====== Information shown

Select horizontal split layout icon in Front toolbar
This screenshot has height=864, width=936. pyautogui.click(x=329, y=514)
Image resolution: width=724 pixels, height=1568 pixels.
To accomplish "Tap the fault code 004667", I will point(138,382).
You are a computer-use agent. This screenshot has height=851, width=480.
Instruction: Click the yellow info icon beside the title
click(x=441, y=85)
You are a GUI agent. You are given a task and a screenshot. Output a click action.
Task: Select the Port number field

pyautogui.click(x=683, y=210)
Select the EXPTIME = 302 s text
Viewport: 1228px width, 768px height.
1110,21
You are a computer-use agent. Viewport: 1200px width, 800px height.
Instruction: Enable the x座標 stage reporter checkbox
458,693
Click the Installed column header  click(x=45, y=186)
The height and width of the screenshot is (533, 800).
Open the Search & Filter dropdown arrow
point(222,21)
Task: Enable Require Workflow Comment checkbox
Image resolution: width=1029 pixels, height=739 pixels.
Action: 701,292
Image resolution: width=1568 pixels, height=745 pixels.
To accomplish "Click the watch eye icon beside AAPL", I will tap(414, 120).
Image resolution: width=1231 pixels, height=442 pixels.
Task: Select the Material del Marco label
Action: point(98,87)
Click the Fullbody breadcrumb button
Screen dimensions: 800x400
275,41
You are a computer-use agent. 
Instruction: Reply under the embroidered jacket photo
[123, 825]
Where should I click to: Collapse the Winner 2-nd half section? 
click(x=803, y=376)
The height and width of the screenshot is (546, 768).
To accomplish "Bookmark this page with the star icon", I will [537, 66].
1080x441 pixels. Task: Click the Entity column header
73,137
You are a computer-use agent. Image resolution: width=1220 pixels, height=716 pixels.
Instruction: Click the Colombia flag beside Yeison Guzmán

============

Work to complete: Look through the material above. Copy each line where the word "computer" appears.

Exercise output:
You are a computer-use agent. This screenshot has height=851, width=480.
You are a computer-use agent. Viewport: 1200px width, 800px height.
You are a computer-use agent. 
You are a computer-use agent. Image resolution: width=1220 pixels, height=716 pixels.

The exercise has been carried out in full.